Polycomb repressive complex 2 facilitates the transition from heterotrophy to photoautotrophy during seedling emergence.

The seed-to-seedling transition represents a key developmental and metabolic switch in plants. Catabolism of seed storage reserves fuels germination and early seedling emergence until photosynthesis is established. The seed-to-seedling developmental transition is controlled by Polycomb repressive complex 2 (PRC2). However, the coordination of PRC2 activity and its contribution to transcriptional reprogramming during seedling establishment remain unknown. By analyzing H3K27me3 re-distribution and changes in gene transcription in the shoot and root tissues of heterotrophic and photoautotrophic Arabidopsis (Arabidopsis thaliana) seedlings, we reveal 2 phases of PRC2-mediated gene repression.

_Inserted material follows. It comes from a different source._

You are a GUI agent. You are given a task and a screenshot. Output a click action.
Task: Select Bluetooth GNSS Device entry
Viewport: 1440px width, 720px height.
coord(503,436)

The first phase is independent of light and photosynthesis and results in the irreversible repression of the embryo maturation program, marked by heterotrophy and reserve storage molecule biosynthesis. The second phase is associated with the repression of metabolic pathways related to germination and early seedling emergence, and H3K27me3 deposition in this phase is sensitive to photosynthesis inhibition. We show that preventing the transcription of the PRC2-repressed glyoxylate cycle gene ISOCITRATE LYASE promotes the vegetative phase transition in PRC2-depleted plants. Our findings underscore a key role of PRC2-mediated transcriptional repression in the coordinated metabolic and developmental switches that occur during seedling emergence and emphasize the close connection between metabolic and developmental identities.